== Segment start ==
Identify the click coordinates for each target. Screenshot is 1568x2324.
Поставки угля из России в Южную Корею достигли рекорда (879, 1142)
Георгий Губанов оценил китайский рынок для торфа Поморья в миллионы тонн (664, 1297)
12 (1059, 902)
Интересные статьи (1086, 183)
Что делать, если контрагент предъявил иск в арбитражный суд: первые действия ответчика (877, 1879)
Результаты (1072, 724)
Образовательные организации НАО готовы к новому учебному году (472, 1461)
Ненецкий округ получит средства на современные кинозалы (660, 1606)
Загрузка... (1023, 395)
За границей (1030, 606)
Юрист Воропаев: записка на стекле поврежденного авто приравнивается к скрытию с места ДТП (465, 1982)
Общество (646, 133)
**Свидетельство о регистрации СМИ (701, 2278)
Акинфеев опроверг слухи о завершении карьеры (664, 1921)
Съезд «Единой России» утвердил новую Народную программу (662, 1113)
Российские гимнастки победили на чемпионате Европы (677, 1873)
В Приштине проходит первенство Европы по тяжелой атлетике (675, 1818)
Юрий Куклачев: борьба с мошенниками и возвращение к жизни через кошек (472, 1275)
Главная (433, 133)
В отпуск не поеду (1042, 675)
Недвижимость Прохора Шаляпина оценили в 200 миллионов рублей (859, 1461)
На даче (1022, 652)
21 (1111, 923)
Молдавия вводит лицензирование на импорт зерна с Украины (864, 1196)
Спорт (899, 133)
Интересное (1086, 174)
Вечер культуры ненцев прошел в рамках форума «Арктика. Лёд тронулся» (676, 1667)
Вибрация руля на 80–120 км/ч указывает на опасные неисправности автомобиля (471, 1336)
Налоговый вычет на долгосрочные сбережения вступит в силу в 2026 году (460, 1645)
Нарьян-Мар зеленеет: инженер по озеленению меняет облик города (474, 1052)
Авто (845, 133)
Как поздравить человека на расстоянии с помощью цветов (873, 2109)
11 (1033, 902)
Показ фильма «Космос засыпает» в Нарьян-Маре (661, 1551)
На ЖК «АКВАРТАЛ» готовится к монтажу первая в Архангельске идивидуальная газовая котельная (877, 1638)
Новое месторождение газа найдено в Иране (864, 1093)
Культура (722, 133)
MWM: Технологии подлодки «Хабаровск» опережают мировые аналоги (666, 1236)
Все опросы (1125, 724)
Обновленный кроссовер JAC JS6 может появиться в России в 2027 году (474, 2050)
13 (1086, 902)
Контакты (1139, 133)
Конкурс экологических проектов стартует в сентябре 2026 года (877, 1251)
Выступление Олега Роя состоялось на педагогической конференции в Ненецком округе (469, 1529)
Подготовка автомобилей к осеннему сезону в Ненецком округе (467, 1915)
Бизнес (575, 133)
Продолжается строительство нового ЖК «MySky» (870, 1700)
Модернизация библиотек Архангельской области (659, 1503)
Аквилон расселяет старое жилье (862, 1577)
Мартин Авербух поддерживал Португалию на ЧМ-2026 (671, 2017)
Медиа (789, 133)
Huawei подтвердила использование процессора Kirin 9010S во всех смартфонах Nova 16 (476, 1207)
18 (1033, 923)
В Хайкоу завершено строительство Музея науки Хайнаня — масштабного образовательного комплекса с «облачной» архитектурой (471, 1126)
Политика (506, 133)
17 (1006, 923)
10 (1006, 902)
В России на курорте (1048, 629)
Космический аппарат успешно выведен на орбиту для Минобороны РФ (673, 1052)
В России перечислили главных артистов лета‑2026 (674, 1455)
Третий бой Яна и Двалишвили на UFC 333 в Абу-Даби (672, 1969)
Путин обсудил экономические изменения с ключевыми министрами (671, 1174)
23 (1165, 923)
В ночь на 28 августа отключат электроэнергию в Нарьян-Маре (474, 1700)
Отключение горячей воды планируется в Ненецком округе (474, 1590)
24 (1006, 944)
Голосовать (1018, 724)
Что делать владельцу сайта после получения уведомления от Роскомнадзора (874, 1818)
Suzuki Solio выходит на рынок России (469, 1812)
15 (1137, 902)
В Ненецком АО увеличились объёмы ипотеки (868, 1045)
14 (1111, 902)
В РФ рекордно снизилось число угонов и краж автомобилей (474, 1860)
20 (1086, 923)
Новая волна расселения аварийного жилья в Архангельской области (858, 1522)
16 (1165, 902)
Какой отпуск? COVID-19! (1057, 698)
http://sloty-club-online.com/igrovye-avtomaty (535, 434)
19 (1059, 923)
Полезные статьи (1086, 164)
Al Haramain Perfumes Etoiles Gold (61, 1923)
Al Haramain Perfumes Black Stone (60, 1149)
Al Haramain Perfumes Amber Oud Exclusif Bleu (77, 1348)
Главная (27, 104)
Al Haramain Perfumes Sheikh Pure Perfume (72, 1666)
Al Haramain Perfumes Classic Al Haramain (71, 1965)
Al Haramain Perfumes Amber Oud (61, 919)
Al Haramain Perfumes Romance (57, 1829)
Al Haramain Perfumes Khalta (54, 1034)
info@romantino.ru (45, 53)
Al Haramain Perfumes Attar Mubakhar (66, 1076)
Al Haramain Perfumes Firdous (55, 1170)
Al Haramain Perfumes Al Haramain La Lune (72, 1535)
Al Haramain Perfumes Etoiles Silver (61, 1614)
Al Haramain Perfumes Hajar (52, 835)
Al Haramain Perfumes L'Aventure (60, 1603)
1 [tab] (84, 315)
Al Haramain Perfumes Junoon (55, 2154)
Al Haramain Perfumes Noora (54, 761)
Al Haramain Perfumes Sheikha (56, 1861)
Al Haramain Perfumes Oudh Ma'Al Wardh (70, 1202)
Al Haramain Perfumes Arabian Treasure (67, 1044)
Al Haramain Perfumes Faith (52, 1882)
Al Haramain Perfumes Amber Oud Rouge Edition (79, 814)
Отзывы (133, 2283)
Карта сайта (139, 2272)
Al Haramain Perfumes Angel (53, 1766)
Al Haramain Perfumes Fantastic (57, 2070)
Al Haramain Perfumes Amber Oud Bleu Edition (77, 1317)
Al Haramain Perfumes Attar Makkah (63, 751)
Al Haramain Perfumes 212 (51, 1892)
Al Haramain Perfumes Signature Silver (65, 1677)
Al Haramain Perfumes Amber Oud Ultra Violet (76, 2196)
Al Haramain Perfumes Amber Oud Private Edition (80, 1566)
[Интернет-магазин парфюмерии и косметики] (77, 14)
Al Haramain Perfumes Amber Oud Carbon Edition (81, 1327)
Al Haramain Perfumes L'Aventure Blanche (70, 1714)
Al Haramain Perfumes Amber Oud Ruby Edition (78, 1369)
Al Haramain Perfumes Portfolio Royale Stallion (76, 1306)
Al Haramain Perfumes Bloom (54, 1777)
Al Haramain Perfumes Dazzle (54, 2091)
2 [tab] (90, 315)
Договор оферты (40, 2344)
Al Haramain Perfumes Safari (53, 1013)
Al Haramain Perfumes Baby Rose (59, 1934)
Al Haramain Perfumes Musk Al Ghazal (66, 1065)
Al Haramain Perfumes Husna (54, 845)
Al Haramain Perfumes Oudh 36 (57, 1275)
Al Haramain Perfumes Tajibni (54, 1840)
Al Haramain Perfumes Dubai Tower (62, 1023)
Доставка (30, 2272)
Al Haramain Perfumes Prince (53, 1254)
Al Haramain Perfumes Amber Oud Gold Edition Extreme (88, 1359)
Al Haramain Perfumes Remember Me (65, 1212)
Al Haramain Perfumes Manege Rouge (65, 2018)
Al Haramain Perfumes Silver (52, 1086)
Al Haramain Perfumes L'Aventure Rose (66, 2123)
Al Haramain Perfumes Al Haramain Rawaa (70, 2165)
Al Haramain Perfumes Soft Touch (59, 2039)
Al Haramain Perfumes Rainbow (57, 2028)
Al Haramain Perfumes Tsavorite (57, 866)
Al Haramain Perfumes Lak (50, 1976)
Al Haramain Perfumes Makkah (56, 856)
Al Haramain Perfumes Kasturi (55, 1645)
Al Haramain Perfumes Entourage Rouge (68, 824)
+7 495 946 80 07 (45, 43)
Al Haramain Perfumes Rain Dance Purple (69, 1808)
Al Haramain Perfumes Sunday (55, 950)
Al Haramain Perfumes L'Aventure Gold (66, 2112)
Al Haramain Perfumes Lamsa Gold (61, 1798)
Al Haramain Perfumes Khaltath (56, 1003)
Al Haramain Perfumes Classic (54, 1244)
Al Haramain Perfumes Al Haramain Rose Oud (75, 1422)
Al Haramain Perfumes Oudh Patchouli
== Segment end ==
◆ Problem requirements ◆
Look through the entries above; find each line with the word "Gold" and copy it.

◆ Result for this task ◆
Al Haramain Perfumes Etoiles Gold (61, 1923)
Al Haramain Perfumes Amber Oud Gold Edition Extreme (88, 1359)
Al Haramain Perfumes L'Aventure Gold (66, 2112)
Al Haramain Perfumes Lamsa Gold (61, 1798)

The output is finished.